The solutions of the differential equation $y'=\frac{x+y}{x-y}$, are given implicitly by the relation $$\ln x = \arctan\frac{y}{x}-\frac{1}{2}\ln(1+\frac{y^2}{x^2})+c,\enspace c\in\Bbb{R}.$$
I'm considering the existence and uniqueness of arbitrary initial value problem $y(x_0) = y_0$. Let's say we write the equation as $f(x,y)=0$. The function will be continuously differentiable in $\Bbb{R^2}$. Then by the implicit mapping theorem, if we have points $a\in A$, $b\in B$ such that $f(a,b)=0$ where $A,B$ are open sets. Then for each $x_0\in A$ there will be unique solution $y(x_0)\in B$, which is differentiable and therefore continuous. Am I missing some key insights here?
Does this help:
One additional thing remains to do.

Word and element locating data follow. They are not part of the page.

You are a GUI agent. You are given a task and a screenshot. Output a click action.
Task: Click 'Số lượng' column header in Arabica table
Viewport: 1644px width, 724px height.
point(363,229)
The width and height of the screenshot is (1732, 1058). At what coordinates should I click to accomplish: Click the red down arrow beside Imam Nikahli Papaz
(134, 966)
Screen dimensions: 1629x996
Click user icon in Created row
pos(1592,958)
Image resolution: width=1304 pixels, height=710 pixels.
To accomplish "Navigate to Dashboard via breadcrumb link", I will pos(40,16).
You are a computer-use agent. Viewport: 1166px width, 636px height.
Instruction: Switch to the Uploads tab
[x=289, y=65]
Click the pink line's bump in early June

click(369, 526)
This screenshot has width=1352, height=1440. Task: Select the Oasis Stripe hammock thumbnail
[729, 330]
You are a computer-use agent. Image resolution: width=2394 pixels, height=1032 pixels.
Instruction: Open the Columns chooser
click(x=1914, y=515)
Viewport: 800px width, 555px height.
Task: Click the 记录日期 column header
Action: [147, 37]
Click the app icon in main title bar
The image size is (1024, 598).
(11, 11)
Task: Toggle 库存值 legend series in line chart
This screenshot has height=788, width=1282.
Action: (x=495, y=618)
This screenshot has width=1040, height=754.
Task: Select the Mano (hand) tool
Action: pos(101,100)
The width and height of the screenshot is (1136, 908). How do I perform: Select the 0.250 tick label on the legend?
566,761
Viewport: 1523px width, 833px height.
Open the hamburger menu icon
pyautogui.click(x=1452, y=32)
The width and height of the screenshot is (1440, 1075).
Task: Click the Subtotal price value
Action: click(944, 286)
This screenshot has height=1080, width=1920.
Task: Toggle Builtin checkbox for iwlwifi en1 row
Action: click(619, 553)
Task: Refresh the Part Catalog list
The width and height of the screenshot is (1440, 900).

Take $y=vx$, where $v$ is constant. The ODE gives $$v=\frac{1+v}{1-v} \implies v^2=-1, so this gives no real solution.
The general solution: Ley $y=v(x)x$, where $v(x)$ is non constant. then $y'=v+xv'$ then the ODE becomes $$v+xv'=\frac{1+v}{1-v}\implies xv'=\frac{1+v}{1-v}-v$$ $$\implies \int\frac{(1-v)dv}{1+v^2}=\int\frac{dx}{x}$$ $$\tan^{-1}v-\frac{1}{2}\ln (1+v^2)=\ln x +\ln C$$ $$\implies \tan^{-1}v=\ln Cx+\ln\sqrt{1+v^2}$$ $$\tan^{-1}(y/x)=D+\ln \sqrt{x^2+y^2}$$ which can be re written as $$\ln x=\tan^{-1}(y/x)-\frac{1}{2} \sqrt{1+y^2/x^2}+D$$